Welch said the move follows steady growth of mobile traffic across its own properties and those of publishers it works with, now accounting for 15% to 30% of all digital inventory. “In the last couple of years we’ve been investing a lot in helping local publishers monetize their online inventory, and we thought now was a good time to extend what we’re already doing to mobile,” said Welch.
The Cox Digital network spans some 2,600 sites including the Web properties of local newspaper, TV and radio stations owned by major publishers and media companies such as Gannett, Belo, and McClatchy. Besides the mobile extensions of those sites, CDS Mobile will also sell advertising on vertical content sites across some 20 categories geo-targeted to an advertiser’s specific market.
That also includes the ability to target mobile campaigns by device, carrier and time of day, among other criteria.
Without audited figures, Welch estimates Cox Digital’s mobile audience at about 90 million unique visitors per month “and growing.” The growth in mobile Web and content use has generally outpaced the ability of publishers to monetize the surge in activity on smartphones and tablets. Unsold inventory industrywide is estimated at 80%. Even so, the Interactive Advertising Bureau estimates U.S. mobile ad spending grew 149% to $1.6 billion last year.
CDS Mobile’s team of three sales people will include two in New York and one the West Coast, yet to be hired. One of the New York-based sales people is John Adams, formerly director of sales for mobile ad firm Phluant. That group will also get help from Cox Digital’s existing 20-person sales staff who are also being trained to rep mobile along with traditional online inventory.
“When we think about how we can differentiate ourselves in the market, providing a combination of online and mobile is one of the big ways we can do that,” said Welch.

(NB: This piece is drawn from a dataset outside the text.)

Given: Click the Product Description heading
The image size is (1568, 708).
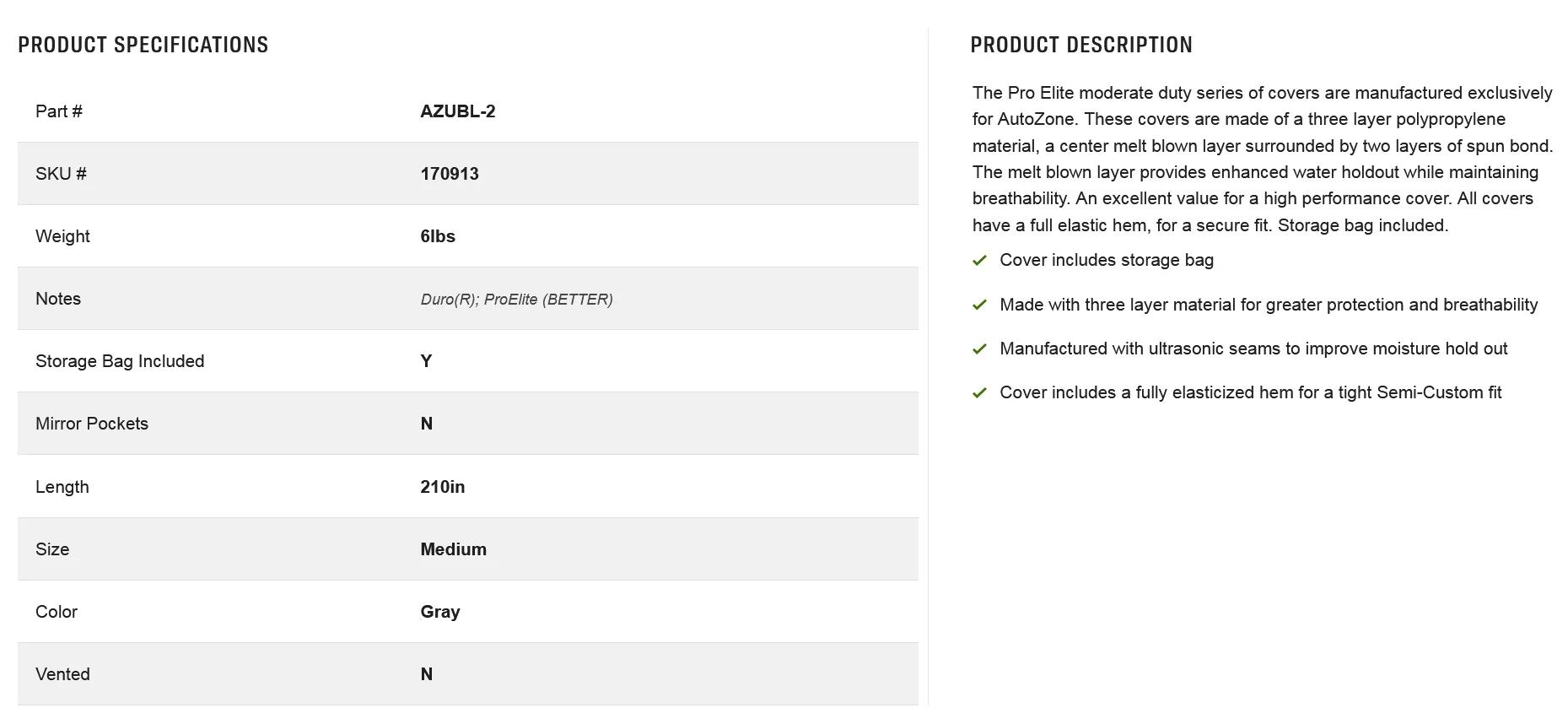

And advertisers would potentially have the option of getting discounted rates from a cross-platform buy. Cox will also offer publishers a suite of ad-serving technologies and tools for mobile, as it now does for Web advertising.
That’s not to say it’s a seamless shift from the desktop to mobile. Welch noted that the basic standards guiding online advertising have been in place for more than a decade. “In mobile, you’ve got so many different operating systems, versions, form factors, incompatibilities among rich media providers and networks and publishers—those standards are still forming, so you still have a lot of fragmentation,” he said.
To help smooth out that process, he said Cox is trying to follow rich media mobile standards promulgated by the IAB and others, while trying to be as transparent as possible with agencies in relation to ad serving and campaign reporting. Still, Welch believes standards and practices around mobile advertising are starting to coalesce as interest in the space increases. “That’s why we wanted to get into the game now,” he said.